New Orleans saxophonist Tim Green
— an omnipresent player and WWOZ-FM champion — has died.
The Connecticut native moved to New Orleans in the late '70s and has shared and lit up the stage with countless musicians, from Walter "Wolfman" Washington to Anders Osborne to the West African and jazz ensemble Africa Brass and avant-garde artists like James Singleton and Helen Gillet, among dozens others. His credits onstage and in the studio span several decades. He also served as the station manager for WWOZ in 1988.
"I'm an improviser, not a composer," Green told Sam Winston in a 2007 Gambit interview
. "I've never felt limited in my creativity from the side of the stage, and I'm still finding interesting things in the music every time I play."
Onstage, his powerful playing never took time away from those he shared it with, whether as a sideman for a rock band or slipping in and out of the shared momentum of an improvised jazz ensemble — and offstage, where he wrote thank you cards to his fellow players. He told Gambit,
"I just feel fortunate to play with them and to be allowed so much creativity."
Jonathan Freilich filed a comprehensive 2011 interview
with Green, covering his early years as a student to his later years as a master collaborator.
Local musicians and fans have shared their memories of Green on social media. Gillet wrote
, "My teacher, my friend, a true musical GIANT and I enjoyed every minute of music we made together. He gave so much every time he was on stage; his melodic innovations live on in the hearts and souls of so many people."
Bonerama's Mark Mullins wrote
, "Tim taught without teaching. He made you try to be a better person just by being around him and he played with a style unlike any other saxophonist I have ever heard. Perhaps most of all, he brought his open, creative, jazz influenced style into a world of music you might not expect from a player like him, that of songwriter based rock music. I loved that about Tim. He was such a gem and his wide musical influences contributed so greatly to these other styles of music."

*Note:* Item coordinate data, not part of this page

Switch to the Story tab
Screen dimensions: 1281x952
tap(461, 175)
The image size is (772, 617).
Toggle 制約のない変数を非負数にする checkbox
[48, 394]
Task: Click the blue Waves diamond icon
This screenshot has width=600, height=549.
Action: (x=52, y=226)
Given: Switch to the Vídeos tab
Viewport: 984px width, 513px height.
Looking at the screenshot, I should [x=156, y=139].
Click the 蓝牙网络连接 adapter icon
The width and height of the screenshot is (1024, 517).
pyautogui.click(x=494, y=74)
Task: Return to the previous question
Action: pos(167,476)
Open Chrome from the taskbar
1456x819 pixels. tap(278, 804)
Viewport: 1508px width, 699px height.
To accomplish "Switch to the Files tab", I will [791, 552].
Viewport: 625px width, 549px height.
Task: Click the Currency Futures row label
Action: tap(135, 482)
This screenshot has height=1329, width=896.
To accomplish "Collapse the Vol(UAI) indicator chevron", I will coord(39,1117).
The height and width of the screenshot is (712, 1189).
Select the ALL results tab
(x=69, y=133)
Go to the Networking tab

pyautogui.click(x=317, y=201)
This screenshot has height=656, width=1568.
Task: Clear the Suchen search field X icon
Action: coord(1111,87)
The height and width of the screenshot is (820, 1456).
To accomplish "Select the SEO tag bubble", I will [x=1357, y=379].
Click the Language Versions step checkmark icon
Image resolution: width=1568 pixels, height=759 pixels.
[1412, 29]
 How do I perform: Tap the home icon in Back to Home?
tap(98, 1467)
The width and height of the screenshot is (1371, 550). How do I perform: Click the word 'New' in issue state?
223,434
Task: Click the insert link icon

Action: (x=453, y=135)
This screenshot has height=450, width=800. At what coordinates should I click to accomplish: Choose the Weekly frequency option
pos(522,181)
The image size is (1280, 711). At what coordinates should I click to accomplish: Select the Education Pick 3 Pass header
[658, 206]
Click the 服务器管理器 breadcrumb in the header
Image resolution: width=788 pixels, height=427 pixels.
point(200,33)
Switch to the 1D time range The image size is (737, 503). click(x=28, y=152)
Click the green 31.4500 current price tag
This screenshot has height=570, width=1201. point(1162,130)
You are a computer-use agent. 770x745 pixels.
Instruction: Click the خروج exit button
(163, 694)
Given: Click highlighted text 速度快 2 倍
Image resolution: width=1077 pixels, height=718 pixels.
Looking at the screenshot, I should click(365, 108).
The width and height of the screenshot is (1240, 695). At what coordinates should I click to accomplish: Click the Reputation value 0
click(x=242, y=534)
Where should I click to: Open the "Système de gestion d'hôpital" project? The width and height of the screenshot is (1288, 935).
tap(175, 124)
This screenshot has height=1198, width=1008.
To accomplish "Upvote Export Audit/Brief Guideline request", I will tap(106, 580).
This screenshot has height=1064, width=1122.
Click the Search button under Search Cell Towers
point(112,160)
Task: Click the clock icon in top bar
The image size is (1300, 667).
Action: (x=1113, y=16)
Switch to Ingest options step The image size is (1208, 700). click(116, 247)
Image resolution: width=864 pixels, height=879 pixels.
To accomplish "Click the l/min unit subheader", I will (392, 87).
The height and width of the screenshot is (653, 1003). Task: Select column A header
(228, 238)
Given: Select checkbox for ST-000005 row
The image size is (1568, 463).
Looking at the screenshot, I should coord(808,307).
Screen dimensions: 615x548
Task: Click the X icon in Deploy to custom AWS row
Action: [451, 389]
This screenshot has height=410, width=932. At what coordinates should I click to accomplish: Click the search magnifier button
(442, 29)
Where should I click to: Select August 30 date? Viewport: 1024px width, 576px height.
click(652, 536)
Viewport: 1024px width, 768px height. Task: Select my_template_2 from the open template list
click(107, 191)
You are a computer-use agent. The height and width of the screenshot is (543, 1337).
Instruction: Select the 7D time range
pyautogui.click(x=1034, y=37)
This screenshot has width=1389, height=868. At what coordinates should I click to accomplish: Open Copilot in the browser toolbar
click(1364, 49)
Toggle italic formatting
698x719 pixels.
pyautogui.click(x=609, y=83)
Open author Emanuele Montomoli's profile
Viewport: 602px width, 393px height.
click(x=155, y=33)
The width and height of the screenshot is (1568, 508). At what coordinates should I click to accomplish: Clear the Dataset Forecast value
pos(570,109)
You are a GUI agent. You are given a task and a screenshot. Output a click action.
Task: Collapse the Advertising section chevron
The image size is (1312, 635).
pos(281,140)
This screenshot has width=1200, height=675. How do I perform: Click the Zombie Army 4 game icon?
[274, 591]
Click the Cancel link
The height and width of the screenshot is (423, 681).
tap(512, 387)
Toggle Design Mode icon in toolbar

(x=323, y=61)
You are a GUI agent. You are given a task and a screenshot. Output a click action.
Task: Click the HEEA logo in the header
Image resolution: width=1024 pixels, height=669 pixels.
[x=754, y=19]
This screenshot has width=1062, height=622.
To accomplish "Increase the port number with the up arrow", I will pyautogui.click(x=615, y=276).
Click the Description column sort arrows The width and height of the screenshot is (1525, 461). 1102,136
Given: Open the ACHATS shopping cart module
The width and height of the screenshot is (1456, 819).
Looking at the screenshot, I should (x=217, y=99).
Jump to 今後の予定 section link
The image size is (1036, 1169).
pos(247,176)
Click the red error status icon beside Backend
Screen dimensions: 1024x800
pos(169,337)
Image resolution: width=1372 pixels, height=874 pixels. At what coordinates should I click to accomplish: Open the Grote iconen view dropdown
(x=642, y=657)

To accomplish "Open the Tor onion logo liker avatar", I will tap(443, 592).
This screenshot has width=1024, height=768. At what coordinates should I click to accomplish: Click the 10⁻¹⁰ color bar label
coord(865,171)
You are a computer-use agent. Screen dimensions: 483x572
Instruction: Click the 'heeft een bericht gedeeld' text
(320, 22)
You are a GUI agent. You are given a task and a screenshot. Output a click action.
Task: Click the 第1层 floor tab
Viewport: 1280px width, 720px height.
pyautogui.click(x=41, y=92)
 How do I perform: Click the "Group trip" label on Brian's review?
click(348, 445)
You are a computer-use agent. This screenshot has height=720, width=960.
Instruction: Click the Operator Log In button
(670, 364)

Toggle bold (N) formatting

On his blog, musician Jeff Albert recalled
Green complimenting him after his first Naked Orchestra performance:
I don’t remember his exact words, I just remember that the guy who made the most music in this group of (close to 20) great musicians went out of his way to say something encouraging to me. He made me think that maybe I could make some music that mattered. Those few words from him really did change my life.